THE TASK => Take the line that contains "Instruction: Click the" as the first line and the last line of the records as the end. Please set down everything in that range exactly.

DATA EXTRACT =>
..........

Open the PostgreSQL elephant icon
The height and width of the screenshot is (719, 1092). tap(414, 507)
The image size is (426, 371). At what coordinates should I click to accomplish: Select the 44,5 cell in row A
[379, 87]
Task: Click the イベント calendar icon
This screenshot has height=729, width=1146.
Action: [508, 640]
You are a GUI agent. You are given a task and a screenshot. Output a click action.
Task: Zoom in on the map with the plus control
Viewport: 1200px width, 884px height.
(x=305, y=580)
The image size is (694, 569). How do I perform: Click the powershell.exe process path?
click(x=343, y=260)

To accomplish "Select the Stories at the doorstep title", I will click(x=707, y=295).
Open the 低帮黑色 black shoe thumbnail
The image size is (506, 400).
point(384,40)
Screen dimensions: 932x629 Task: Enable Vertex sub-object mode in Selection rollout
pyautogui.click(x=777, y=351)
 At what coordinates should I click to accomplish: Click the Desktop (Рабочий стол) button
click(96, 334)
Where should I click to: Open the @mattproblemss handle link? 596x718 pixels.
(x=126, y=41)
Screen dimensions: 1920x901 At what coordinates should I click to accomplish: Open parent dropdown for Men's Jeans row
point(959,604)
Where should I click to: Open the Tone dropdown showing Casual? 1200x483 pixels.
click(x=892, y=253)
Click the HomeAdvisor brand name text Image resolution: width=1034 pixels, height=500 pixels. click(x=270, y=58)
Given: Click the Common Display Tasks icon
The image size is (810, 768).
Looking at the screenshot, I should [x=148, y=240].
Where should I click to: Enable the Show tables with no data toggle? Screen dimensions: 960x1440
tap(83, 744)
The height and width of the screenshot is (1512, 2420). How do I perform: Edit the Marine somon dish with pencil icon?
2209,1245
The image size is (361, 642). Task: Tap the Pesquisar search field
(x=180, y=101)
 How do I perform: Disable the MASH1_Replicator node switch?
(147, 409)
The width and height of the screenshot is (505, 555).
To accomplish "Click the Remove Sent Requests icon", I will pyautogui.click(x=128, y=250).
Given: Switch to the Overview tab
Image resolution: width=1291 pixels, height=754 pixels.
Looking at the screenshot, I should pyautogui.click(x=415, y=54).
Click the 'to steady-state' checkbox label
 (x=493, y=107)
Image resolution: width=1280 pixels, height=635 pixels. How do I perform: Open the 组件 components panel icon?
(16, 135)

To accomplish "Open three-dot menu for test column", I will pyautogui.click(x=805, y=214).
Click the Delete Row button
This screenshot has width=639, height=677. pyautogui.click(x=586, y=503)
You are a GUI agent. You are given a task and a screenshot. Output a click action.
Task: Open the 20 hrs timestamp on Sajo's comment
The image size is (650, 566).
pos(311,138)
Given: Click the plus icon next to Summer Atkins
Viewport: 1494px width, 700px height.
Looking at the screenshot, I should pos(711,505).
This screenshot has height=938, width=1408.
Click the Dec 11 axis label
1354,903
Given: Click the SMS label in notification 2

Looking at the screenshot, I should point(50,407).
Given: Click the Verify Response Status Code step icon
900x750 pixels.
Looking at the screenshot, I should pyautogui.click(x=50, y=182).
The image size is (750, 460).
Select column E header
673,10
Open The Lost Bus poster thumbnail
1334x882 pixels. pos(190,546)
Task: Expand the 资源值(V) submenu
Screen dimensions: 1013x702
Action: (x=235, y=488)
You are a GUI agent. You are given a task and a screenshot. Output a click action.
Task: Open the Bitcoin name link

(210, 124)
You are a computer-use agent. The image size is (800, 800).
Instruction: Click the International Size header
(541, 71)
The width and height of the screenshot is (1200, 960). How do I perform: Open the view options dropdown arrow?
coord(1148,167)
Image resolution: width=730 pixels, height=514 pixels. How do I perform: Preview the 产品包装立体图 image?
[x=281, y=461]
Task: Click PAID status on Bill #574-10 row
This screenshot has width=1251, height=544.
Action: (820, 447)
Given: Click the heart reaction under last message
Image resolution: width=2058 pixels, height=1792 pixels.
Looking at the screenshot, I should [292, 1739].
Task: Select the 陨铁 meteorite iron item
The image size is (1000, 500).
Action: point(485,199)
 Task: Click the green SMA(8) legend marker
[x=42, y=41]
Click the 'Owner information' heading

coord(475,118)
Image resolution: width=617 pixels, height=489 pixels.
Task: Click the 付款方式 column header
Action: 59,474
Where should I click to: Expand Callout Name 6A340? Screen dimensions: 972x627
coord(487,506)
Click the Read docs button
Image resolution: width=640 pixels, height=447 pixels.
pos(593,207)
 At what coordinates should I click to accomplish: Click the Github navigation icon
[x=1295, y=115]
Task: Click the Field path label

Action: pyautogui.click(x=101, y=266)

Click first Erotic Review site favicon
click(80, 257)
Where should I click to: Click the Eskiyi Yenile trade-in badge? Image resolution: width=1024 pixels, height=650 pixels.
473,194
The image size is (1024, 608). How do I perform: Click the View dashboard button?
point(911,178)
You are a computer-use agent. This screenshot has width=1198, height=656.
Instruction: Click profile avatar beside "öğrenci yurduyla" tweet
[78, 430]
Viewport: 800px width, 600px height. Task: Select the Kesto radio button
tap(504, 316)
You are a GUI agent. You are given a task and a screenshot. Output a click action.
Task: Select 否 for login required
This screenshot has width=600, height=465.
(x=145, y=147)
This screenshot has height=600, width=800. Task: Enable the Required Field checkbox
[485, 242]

..........

RESPONSE AREA =>
Instruction: Click the International Size header
(541, 71)
The width and height of the screenshot is (1200, 960). How do I perform: Open the view options dropdown arrow?
coord(1148,167)
Image resolution: width=730 pixels, height=514 pixels. How do I perform: Preview the 产品包装立体图 image?
[x=281, y=461]
Task: Click PAID status on Bill #574-10 row
This screenshot has width=1251, height=544.
Action: (820, 447)
Given: Click the heart reaction under last message
Image resolution: width=2058 pixels, height=1792 pixels.
Looking at the screenshot, I should [292, 1739].
Task: Select the 陨铁 meteorite iron item
The image size is (1000, 500).
Action: point(485,199)
 Task: Click the green SMA(8) legend marker
[x=42, y=41]
Click the 'Owner information' heading

coord(475,118)
Image resolution: width=617 pixels, height=489 pixels.
Task: Click the 付款方式 column header
Action: 59,474
Where should I click to: Expand Callout Name 6A340? Screen dimensions: 972x627
coord(487,506)
Click the Read docs button
Image resolution: width=640 pixels, height=447 pixels.
pos(593,207)
 At what coordinates should I click to accomplish: Click the Github navigation icon
[x=1295, y=115]
Task: Click the Field path label

Action: pyautogui.click(x=101, y=266)

Click first Erotic Review site favicon
click(80, 257)
Where should I click to: Click the Eskiyi Yenile trade-in badge? Image resolution: width=1024 pixels, height=650 pixels.
473,194
The image size is (1024, 608). How do I perform: Click the View dashboard button?
point(911,178)
You are a computer-use agent. This screenshot has width=1198, height=656.
Instruction: Click profile avatar beside "öğrenci yurduyla" tweet
[78, 430]
Viewport: 800px width, 600px height. Task: Select the Kesto radio button
tap(504, 316)
You are a GUI agent. You are given a task and a screenshot. Output a click action.
Task: Select 否 for login required
This screenshot has width=600, height=465.
(x=145, y=147)
This screenshot has height=600, width=800. Task: Enable the Required Field checkbox
[485, 242]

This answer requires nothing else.